■ Text shown ■
To his impeccable technique Giroust adds most
individual gifts of execution and composition.
His landscapes are as dexterous as those of the
eighteenth century, but at the same time they are
resolutely modern in feeling ; and some indeed are
instinct with an exquisite charm. In Le Chevrier,
recently purchased by the State, the artist depicts a
mountainous landscape with a sky treated in a
masterly fashion, in which all the values compose
themselves into an infinitely seductive vision. The
work entitled Les Cygnes was exhibited recently at
Marcel Bernheim’s galleries. The transparent
waters, the old ruined bridge and the silhouette of
a castle form a delicious ensemble.

An interesting and picturesque Breton artist, M.
Mathurin Meheut, has been showing recently at

the Musee des Arts Decoratifs a whole series of
sketches, water-colours and drawings, all inspired
by the fauna and flora of the ocean. This series
of very important and very varied works demon-
strated above all what a fertile field of inspiration
is available to the artist decorator in the sea with
its infinite variety of natural forms. The vigorous
drawings in black and white and the brilliantly
coloured water-colours showed us that we have in
M. Mathurin Meheut not only an artist of very
personal talent but also a savant who, while depict-
ing with most scientific accuracy these curious
forms of organic life, has been able to discover in
them entirely novel decorative motifs.

■ Dataset extract ■
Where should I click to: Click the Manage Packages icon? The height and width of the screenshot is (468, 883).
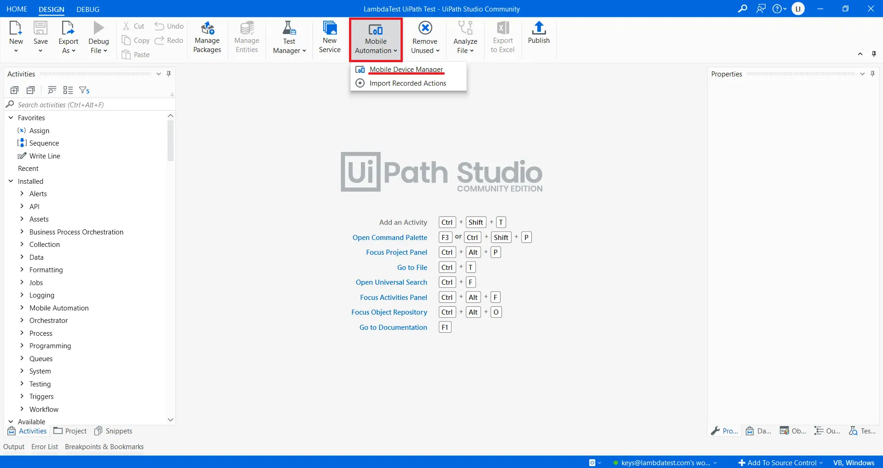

■ Problem to solve ■
In the art review, where was the work entitled Les Cygnes exhibited? The lines have no part in this.

■ Full output ■
At Marcel Bernheim's galleries.